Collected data
★ ★ ★

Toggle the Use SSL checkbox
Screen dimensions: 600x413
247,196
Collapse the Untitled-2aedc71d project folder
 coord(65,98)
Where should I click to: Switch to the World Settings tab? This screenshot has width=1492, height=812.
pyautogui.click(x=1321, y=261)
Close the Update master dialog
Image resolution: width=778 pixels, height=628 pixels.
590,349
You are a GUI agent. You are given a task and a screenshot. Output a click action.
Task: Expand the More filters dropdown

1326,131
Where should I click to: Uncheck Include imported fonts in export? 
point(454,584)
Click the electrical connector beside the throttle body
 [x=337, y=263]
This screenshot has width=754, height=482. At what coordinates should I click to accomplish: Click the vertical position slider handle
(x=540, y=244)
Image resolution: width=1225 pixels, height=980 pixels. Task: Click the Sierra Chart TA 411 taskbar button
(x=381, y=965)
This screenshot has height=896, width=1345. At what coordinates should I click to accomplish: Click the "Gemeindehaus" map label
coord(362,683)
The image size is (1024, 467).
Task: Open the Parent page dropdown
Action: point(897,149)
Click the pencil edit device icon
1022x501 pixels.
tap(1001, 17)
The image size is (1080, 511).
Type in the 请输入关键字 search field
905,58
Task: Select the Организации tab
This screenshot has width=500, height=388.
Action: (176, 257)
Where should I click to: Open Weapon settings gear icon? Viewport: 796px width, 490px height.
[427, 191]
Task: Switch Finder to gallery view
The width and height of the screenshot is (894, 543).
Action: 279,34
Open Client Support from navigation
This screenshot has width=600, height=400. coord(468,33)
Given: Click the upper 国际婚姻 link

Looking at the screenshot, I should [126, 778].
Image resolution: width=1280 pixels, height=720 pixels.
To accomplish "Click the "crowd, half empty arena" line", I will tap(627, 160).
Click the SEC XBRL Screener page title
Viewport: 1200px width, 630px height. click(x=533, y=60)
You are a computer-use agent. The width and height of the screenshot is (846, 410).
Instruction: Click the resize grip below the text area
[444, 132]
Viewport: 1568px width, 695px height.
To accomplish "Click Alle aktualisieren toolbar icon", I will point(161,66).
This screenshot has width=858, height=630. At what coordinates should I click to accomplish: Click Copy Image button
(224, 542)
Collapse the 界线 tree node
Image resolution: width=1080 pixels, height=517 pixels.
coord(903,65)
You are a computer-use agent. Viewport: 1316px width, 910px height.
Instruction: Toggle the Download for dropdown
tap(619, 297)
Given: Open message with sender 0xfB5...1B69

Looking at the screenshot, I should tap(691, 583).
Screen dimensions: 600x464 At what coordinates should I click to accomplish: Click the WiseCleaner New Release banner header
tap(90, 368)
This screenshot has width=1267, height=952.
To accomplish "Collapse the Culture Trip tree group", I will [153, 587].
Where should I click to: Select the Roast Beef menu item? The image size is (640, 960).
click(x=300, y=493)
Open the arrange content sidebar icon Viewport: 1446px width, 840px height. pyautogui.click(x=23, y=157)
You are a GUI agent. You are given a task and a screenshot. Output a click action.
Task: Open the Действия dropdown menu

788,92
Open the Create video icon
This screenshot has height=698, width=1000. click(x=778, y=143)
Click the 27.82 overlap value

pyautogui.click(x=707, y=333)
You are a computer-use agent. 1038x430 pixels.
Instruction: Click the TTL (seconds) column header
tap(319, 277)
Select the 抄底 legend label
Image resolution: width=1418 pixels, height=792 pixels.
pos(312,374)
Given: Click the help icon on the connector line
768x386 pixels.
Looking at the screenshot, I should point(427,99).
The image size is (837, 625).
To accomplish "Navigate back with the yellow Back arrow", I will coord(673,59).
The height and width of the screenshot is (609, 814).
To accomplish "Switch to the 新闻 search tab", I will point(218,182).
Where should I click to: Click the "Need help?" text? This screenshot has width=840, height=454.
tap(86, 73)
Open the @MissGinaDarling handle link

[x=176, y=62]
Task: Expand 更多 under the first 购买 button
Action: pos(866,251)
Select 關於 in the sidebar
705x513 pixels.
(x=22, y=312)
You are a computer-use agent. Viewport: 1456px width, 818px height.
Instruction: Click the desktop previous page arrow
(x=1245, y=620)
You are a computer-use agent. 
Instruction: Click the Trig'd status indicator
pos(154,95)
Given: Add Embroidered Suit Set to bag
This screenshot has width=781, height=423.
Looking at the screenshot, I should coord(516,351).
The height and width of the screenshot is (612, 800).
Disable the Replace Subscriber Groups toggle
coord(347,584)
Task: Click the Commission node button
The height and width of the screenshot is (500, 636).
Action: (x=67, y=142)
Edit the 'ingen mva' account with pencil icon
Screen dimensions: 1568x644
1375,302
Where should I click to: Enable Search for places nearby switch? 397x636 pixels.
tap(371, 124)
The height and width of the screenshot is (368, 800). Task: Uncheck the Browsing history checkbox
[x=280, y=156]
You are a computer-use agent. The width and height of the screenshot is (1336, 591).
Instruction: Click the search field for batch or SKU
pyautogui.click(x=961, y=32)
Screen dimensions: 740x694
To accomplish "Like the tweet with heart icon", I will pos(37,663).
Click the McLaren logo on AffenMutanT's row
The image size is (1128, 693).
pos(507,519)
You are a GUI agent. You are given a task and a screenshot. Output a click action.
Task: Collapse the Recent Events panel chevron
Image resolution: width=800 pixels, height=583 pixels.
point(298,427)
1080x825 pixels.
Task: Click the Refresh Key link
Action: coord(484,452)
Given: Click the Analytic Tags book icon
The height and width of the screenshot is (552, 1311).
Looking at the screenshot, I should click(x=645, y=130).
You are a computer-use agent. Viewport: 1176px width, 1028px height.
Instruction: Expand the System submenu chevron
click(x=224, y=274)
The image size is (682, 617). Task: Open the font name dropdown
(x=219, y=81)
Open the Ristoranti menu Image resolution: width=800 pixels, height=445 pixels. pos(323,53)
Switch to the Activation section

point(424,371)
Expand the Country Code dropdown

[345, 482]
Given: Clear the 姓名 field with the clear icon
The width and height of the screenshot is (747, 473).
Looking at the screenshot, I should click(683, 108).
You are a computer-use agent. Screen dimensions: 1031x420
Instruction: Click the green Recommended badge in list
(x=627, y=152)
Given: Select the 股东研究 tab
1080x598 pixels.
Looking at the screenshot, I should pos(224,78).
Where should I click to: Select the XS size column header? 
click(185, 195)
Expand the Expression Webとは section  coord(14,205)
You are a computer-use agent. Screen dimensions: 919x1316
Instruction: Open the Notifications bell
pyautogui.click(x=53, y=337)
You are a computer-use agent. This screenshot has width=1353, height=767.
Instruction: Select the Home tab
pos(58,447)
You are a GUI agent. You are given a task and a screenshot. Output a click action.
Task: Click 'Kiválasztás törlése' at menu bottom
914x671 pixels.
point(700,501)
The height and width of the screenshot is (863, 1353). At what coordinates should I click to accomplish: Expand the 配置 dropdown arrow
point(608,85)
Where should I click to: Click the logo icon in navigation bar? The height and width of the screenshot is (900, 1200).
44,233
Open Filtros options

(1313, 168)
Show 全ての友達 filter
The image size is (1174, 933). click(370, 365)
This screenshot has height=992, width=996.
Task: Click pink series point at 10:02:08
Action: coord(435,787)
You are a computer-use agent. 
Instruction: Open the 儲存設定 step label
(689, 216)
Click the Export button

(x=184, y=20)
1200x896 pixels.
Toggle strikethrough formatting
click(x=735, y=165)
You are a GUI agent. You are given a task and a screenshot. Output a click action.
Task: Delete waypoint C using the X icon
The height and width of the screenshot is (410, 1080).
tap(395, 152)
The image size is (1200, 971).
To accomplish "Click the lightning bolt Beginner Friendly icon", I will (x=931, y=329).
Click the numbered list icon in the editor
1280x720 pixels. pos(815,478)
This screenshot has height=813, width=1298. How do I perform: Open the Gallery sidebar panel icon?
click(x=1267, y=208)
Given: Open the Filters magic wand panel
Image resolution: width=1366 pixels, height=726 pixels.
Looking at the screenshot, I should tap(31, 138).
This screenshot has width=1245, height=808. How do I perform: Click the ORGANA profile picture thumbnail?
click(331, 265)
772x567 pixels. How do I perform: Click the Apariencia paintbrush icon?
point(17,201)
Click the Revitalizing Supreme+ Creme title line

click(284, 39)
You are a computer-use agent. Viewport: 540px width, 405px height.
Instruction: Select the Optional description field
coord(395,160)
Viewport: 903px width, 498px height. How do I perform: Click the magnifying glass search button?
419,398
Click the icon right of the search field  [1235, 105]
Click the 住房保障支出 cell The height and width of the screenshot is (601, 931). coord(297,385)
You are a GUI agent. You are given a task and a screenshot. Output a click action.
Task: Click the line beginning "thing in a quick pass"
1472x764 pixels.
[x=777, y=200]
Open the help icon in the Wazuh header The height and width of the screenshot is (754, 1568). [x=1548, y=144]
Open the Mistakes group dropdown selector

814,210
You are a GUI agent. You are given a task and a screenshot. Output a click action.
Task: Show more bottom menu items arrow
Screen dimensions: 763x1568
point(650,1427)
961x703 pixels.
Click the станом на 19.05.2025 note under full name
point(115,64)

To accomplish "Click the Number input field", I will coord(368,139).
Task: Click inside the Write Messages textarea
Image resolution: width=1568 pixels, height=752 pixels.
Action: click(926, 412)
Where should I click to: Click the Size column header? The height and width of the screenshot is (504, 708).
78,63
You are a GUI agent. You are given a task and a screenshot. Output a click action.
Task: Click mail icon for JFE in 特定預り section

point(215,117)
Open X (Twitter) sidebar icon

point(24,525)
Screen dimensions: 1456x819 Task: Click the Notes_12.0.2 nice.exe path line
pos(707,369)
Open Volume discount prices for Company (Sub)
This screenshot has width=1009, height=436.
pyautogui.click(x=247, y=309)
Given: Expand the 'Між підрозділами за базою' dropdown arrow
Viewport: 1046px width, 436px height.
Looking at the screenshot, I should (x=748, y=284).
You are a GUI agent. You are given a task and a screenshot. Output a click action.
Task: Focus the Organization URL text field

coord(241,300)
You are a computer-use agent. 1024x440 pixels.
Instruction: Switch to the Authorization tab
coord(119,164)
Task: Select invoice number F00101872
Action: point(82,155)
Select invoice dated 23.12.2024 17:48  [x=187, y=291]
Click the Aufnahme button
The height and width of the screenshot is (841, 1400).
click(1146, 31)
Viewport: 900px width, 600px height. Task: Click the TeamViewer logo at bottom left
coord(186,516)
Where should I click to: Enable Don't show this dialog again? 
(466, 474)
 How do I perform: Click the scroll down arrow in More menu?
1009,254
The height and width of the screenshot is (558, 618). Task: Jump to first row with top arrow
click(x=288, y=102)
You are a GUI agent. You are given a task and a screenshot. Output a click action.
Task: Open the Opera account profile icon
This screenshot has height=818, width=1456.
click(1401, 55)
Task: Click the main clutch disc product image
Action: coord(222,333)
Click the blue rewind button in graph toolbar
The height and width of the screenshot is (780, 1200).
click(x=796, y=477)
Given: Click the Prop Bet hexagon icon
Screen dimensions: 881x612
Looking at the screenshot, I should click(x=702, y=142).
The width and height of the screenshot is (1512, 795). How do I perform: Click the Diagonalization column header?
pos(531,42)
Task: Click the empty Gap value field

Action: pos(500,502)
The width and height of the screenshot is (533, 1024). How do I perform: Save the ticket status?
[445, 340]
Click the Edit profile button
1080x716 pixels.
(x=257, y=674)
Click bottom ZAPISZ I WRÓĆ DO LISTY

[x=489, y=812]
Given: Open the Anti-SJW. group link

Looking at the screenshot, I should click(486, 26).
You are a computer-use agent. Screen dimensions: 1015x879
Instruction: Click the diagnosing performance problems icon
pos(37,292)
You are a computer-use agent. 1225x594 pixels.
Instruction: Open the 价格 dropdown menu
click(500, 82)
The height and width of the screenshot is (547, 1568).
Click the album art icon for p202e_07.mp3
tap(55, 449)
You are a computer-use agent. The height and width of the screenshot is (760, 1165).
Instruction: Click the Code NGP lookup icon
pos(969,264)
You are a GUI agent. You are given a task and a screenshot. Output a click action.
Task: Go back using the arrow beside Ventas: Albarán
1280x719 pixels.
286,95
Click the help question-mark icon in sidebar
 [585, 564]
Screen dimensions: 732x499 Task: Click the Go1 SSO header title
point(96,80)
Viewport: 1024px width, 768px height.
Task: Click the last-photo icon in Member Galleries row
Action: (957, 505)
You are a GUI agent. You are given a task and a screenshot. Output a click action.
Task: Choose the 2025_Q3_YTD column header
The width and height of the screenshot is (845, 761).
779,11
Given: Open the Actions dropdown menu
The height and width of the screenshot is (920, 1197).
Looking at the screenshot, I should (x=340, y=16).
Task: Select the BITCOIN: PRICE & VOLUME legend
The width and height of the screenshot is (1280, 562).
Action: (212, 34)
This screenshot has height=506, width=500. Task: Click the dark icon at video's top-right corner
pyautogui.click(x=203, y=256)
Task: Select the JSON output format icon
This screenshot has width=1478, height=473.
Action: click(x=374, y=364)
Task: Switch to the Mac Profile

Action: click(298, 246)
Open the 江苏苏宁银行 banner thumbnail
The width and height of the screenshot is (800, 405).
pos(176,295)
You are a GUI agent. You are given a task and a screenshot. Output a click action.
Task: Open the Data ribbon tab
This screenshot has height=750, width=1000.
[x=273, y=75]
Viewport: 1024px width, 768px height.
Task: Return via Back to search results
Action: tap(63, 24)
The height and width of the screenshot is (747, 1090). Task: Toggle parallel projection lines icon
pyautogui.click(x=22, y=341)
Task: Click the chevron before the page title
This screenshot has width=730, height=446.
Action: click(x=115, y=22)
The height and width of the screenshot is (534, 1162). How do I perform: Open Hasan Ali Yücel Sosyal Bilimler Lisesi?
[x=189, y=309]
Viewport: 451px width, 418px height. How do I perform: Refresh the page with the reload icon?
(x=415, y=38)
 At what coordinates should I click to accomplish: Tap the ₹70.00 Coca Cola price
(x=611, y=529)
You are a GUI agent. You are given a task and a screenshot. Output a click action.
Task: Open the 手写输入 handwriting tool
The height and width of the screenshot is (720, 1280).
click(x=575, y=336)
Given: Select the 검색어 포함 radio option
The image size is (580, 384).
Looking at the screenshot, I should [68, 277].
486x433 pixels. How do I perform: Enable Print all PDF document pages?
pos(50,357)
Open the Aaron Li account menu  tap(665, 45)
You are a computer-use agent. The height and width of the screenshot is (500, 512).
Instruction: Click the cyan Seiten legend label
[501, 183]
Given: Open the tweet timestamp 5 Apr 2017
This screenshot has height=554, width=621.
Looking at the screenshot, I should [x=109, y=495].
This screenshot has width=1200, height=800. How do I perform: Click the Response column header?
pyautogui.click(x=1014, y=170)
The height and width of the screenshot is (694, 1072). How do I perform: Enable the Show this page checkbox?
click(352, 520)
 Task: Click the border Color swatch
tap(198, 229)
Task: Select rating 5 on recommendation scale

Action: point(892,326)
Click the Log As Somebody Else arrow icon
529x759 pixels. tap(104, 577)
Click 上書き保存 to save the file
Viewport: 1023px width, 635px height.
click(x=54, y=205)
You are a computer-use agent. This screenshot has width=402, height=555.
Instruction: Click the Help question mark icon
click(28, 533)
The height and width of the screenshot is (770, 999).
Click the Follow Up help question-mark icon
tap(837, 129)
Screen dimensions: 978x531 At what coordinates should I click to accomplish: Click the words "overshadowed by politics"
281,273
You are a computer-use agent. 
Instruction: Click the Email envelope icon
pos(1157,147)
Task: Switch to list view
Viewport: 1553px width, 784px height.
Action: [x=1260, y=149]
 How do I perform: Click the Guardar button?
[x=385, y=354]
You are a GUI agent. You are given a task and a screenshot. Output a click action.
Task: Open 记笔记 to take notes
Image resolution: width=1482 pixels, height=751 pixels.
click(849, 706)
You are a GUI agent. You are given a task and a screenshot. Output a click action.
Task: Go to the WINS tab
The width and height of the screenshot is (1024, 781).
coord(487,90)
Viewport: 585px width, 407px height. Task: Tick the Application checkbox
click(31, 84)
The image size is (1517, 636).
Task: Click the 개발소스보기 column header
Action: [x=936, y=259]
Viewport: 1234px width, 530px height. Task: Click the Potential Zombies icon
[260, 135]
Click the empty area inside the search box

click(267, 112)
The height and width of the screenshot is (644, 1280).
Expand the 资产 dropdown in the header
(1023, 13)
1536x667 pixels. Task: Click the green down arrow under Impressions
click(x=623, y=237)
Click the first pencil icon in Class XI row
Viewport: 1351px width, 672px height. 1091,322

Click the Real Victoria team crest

★ ★ ★

→ **TASK GOAL**: Look through the entries above and find each line where the word "node" occurs; copy those lines.

→ **OUTPUT OF THE TASK**:
Collapse the 界线 tree node
Task: Click the Commission node button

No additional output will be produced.